Request 1
Summarize the course description in two sentences.
Request 2
From the course description, extract the stretch from "The main aim" through "Third Edition, 1984." verbatim.

Passage

=======

Mathematical Methods for Economists
Level:
Master's Course Status:
Core CEU code:
ECON 5010 - Mathematical Methods for Economists CEU credits:
3 ECTS credits:
6 Term:
1st Academic year:
2009/2010 Academic year:
2010/2011 Semester:
Fall Host Unit:
Department of Economics Academic Program:
Master of Arts in Economics CEU Instructor(s):
Katrin Rabitsch Learning Outcomes:
Students are comfortable with solving basic
difference equations and differential equations (or systems thereof). They have also
familiarized with the theory on dynamic optimization in discrete or continuous time and
applied these methods to simple examples of dynamic models. Assessment :
There will be weekly individualized assignments during the term
with a total of 50% weight in the assessment, and a final examination with also
50% weight. In order to get the minimum pass grade (C+) for the course, at
least 50% of the marks must be obtained in both components of the assessment
(assignments and final exam). Full description:
The course covers the mathematical methods required for the study
of modern dynamic economic models.
The main aim of this course is to provide the
students with the necessary tools for understanding, solving and analyzing modern
dynamic economic models. Emphasis will be mostly on conceptual understanding and
applications of standard tools used in the core graduate courses.
Assumed Background
Basic knowledge of Linear Algebra, Calculus, Analysis as covered in the pre-session
Mathematics course or as covered in undergraduate Mathematical Economics textbooks
such as Simon, Carl P. and Lawrence Blume: Mathematics for Economists, W.W.
Norton, First Edition, 1994 or Chiang, Alpha C.: Fundamental Methods of Mathematical
Economics, McGraw-Hill, Third Edition, 1984.
Preliminary Syllabus
• Introduction and review of important concepts: approximations and Taylor
expansions, log-linearization, eigenvalues and eigenvectors
• Linear Difference equations and systems of linear difference equations
• Applications, discrete-time models
• Ordinary Differential equations and systems of differential equations
• Qualitative theory and stability, phase diagrams
• Applications, continuous time models
• Deterministic dynamic programming
• Markov Processes
• Stochastic dynamic programming
• Applications to dynamic programming
• Optimal control (continuous time), Hamiltonians

=======

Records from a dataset
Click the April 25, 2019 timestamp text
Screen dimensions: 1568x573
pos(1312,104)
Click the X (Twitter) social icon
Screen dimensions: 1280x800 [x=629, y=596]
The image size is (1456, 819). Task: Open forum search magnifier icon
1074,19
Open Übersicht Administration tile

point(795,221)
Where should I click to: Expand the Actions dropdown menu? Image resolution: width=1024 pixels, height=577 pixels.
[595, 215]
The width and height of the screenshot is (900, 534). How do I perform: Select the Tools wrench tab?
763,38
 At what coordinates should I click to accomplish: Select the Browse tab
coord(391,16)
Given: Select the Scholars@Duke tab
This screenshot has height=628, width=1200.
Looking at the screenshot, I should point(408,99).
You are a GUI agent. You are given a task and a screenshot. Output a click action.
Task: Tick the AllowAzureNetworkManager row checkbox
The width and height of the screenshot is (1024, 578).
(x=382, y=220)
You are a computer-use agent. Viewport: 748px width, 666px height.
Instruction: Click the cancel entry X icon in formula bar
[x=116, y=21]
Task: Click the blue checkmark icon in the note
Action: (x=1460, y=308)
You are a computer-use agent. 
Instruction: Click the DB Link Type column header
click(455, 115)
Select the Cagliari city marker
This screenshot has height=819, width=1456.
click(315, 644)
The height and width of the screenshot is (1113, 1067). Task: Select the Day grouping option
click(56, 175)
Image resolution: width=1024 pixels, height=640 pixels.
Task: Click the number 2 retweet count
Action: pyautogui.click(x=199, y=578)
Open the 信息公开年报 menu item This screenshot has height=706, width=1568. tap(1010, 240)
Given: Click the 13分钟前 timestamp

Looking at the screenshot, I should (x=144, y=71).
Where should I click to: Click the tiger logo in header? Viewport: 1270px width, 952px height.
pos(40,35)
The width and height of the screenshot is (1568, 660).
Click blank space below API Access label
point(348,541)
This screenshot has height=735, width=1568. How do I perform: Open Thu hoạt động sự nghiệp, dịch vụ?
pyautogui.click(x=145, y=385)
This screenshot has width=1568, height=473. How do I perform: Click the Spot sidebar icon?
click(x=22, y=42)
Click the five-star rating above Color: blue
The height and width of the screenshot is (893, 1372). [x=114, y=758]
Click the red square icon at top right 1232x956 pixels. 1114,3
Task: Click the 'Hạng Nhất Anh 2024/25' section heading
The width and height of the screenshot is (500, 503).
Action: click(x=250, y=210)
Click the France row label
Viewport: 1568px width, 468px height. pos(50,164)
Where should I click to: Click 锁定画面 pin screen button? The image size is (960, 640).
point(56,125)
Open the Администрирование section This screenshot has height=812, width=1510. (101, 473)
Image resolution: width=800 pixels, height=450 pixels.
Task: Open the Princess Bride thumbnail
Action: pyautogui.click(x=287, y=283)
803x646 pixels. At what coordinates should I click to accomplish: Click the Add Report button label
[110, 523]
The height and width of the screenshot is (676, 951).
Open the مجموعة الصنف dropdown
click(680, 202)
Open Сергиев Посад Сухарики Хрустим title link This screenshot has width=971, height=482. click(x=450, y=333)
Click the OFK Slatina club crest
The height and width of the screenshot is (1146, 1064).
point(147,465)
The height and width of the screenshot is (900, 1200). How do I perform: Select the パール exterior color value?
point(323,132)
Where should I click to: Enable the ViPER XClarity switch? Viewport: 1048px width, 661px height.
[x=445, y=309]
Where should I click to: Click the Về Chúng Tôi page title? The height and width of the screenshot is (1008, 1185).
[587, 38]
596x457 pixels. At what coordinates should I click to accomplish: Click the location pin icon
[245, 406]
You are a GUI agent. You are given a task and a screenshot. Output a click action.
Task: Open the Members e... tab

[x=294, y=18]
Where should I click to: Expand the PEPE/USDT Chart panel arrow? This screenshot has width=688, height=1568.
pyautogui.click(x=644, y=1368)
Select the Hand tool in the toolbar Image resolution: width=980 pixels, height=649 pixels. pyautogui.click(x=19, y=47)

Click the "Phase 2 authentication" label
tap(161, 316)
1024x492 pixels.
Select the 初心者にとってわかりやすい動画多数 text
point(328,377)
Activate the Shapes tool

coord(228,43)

=======

Expected output 1
Mathematical Methods for Economists is a core Master's course in the Department of Economics, taught by Katrin Rabitsch, that covers the mathematical methods needed for understanding, solving and analyzing modern dynamic economic models. Its syllabus runs from difference and differential equations through deterministic and stochastic dynamic programming to optimal control, and students are assessed through weekly assignments and a final examination, each weighted at 50%.

Expected output 2
The main aim of this course is to provide the
students with the necessary tools for understanding, solving and analyzing modern
dynamic economic models. Emphasis will be mostly on conceptual understanding and
applications of standard tools used in the core graduate courses.
Assumed Background
Basic knowledge of Linear Algebra, Calculus, Analysis as covered in the pre-session
Mathematics course or as covered in undergraduate Mathematical Economics textbooks
such as Simon, Carl P. and Lawrence Blume: Mathematics for Economists, W.W.
Norton, First Edition, 1994 or Chiang, Alpha C.: Fundamental Methods of Mathematical
Economics, McGraw-Hill, Third Edition, 1984.